This post was originally published at Novelicious.com and is now at WritingTipsOasis.com. WritingTipsOasis.com acquired Novelicious.com in June 2022.
Tracy Bloom is the author of No-One Ever Has Sex On A Tuesday, which, this week, has raced to the top spot in the Amazon Kindle charts. Congratulations, Tracy!
It always starts with coffee…a lot of coffee. If I'm doing a first draft I like to go to a coffee shop first thing and sit with a notebook and pour everything I can into whatever chapter I'm writing. Cake helps…a lot of cake if I'm stuck. Then I go home and sit at my computer and mould all my ideas into the chapter. I find separating the idea generating process to the actual writing process much more productive. If I’ve had a good day I might reward myself with a run to burn off the cake. If it’s not gone well I might sulk for a while before I return to reality and go and pick the kids up!
When you are writing, do you use any famous people or people you know as inspiration?

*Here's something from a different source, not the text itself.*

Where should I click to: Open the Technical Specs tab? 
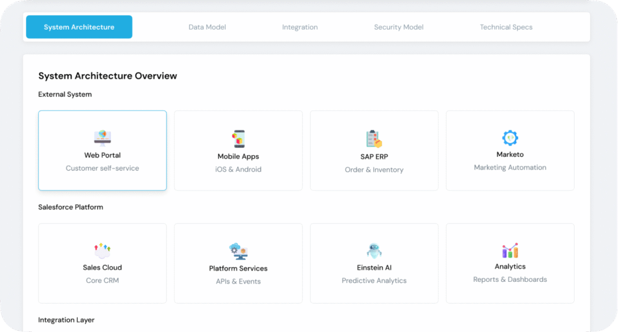(x=506, y=27)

When I wrote No-One Ever Has Sex On A Tuesday I was watching a lot of Gavin and Stacey the hit comedy written by Ruth Jones and James Corden. It completely raised the bar for me. It is full of bold, unique characters who create humour out of their everyday lives. Just like we all do. We always have the best laugh with our friends and family don’t we? I think the relationships in that show are depicted brilliantly and whenever I write my goal is to create something as well written and funny as Gavin & Stacey.
What is your favourite Women’s Fiction book of all time and why?
Despite the fact I love to write comedy my favourite book is We Need to Talk about Kevin by Lionel Shriver. I just think the way she gets inside the head of Kevin's mother is stunning. She is totally believable despite the fact she is going through an extra-ordinary experience. I also think her pacing and how she builds tension within a chapter is the best I've ever read.
What is your writing process? Do you plan first or dive in? How many drafts do you do?
First I try and nail down exactly what the book is about in maybe one or two sentences. I find that this keeps me really focussed. Then I write down every idea I can think of as to what might happen in the story on prompt cards. I then lay them on the floor and play around with them until the flow of the story emerges. I then draw this on a single sheet of paper like a flow chart and then I'm good to start writing once I've got my plan in place. I probably do 2-3 drafts before it gets to an editor. I really enjoy working with an editor since it’s great to have someone to talk to about something that has only existed in your head for so long.
What was your journey to being a published author?
I used to develop rollercoasters for the UK's leading theme parks until my cruel, heartless husband ripped me away from my dream job to live in America with a new baby and no mates. In a desperate attempt to avoid domestic duties and people who didn't understand my Derbyshire accent I started writing No-One Ever Has Sex On A Tuesday. It has now been published in 6 languages. It actually got published overseas before the UK, which was a strange and exciting experience. Google Translate doesn’t work very well when you are trying to understand reviews but apparently in Poland they think I'm hilarious!
What do you think is the biggest myth about being a novelist?
That you put a book out there and they will come….
What advice can you give to our readers who want to write a novel of their own?
Just do it. I had no qualifications to make me think I could ever be a published author but I did it anyway. Last year I went to Milan for book signing. So listen to me…. just do it!
What are you working on at the moment?
I’m about to start writing the sequel to my current book called No-One Ever Has Sex After A Baby. All the same characters will be making a welcome return as this book charts the impact of throwing the hand grenade that is a baby, into a relationship.